Mar 08 2005 by Brian Amble Print This Article

The pay gap between Europe's wealthiest and poorest nations is narrowing, according to new figures released this week.

According to Pay in Europe 2005, a report by the Federation of European Employers (FedEE), European Union (EU) countries are developing a more coherent labour market as people increasingly move to work in other countries and it becomes easier to live in one country and work in another.

At the same time, Western European countries are struggling to restrain their labour costs in the face of competition from Eastern Europe, India and the Far East.

In 2001, for example, hourly pay in Denmark was 39 times greater than in Romania. But by February 1st this year the gap had narrowed to just 22 times.

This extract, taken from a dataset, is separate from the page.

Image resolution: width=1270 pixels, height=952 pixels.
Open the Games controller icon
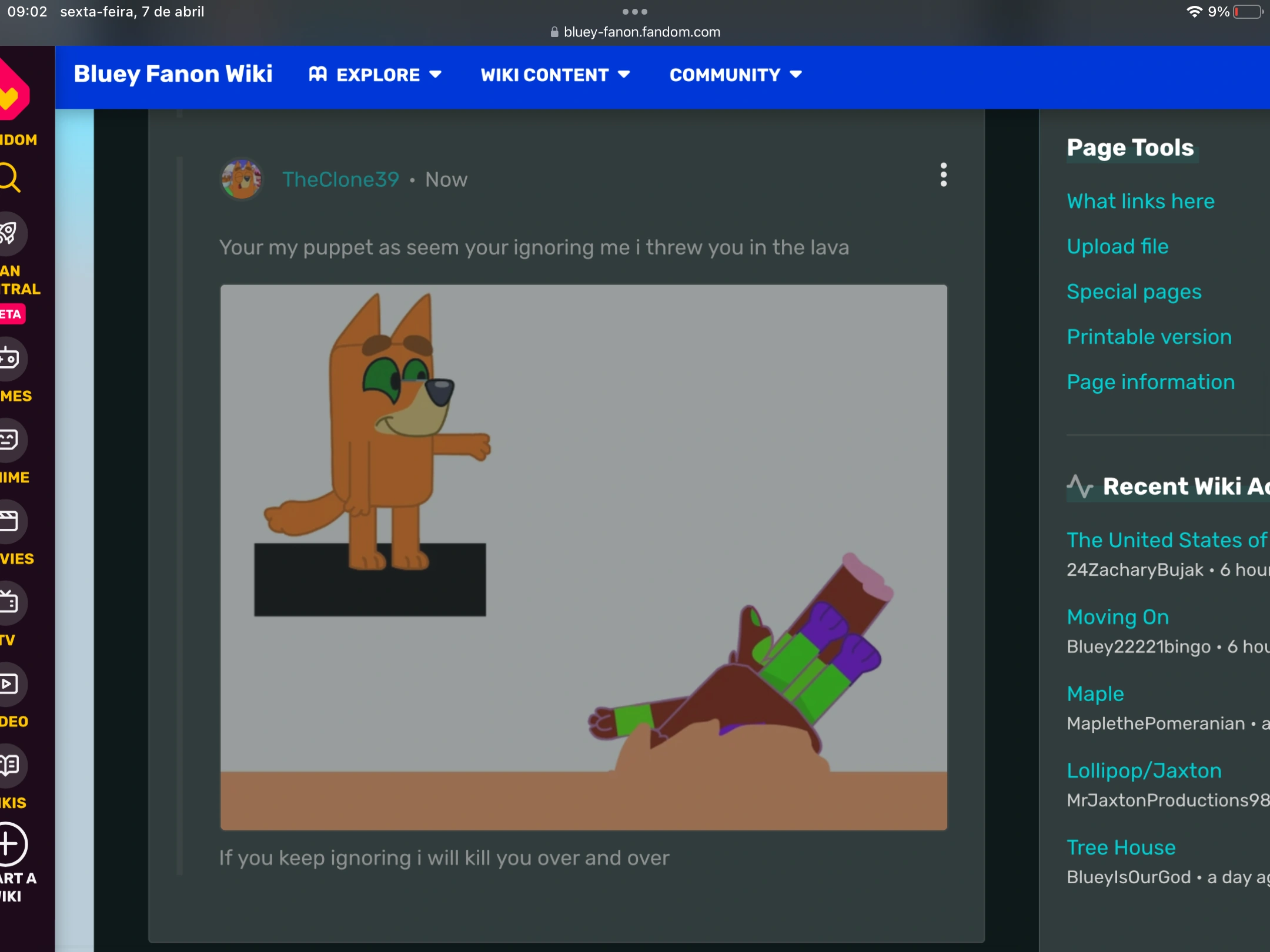click(11, 358)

The reason for the dramatic change is that during the period 2001-5, hourly pay in Denmark has risen by only 18%, whilst in Romania it has risen by 115%.

The figures highlight that poorer countries are reaping the benefit of inward investment, while governments in countries such as Belarus and Moldova are also increasing salary levels to stave off social unrest.

Unsurprisingly, though, a huge divide remains between established EU countries such as Germany, Italy and the UK and the emergent accession states such as Poland and Hungary.

However, for the majority of European employees, living standards are gradually being harmonised and skill differentials changing to reflect a better relationship with market value.

Speaking at the launch of the report, FedEE Secretary-General, Robin Chater, suggested that statutory minimum wage levels were exerting a strong influence on pay relativities.

“33 of the 48 countries covered by our report operate legal pay minima, and the list is likely to grow over the next five years - especially if Germany eventually decides to adopt this approach to supplement its ailing collective bargaining system.”

He also pointed out that the smaller countries appeared to have generally higher pay levels.

“It is certainly an advantage to work in a small country or in an island economy," he said. "This may be due to the dominance of financial services businesses in many states such as Liechtenstein, Luxembourg or the Isle of Man.

"However, even in the Faroe Isles where the principal industry is fishing, pay levels are relatively high”.